"
"How can I do that, lord?" asked Basil with a sour smile. "Such tricks
might work backward. I might die, or you. Still these men have committed
crimes, and just now there is a prejudice against Jews."
"Ay," said Acour, "the Englishmen are sorcerers. I tell you that in
Venice they were seen in the company of that fiend of the yellow cap and
the fur robe who appears everywhere before the pest."
"Prove it," exclaimed Basil, "and the citizens of Avignon will rid you
of their troubling."
Then they debated long together and the end of it was that Basil
departed, saying that he would return again on the morrow and make
report as to certain matters.
CHAPTER XVII
A MEETING
Hugh, Grey Dick, and David, trudged up and down through the streets of
Avignon. All that long day they trudged seeking news and finding little.

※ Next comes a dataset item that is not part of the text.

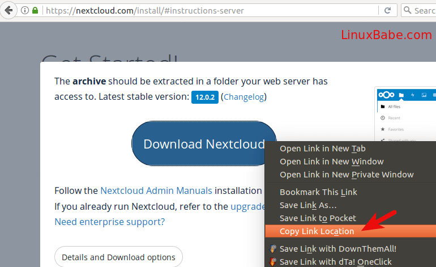
Task: Click the reload page icon
Action: [388, 10]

Again and again they asked at the inns whether a knight who bore the
name of Acour, or de Noyon, or Cattrina, was or had been a guest there,
but none whom they asked seemed to know anything of such a person.
They asked it of citizens, also of holy priests, good men who, careless
of their own lives, followed biers or cartloads of dead destined to the
plague pit or the river that they might pronounce over them the last
blessings of the Church. They asked it of physicians, some few of whom
still remained alive, as they hurried from house to house to administer
to the sick or dying.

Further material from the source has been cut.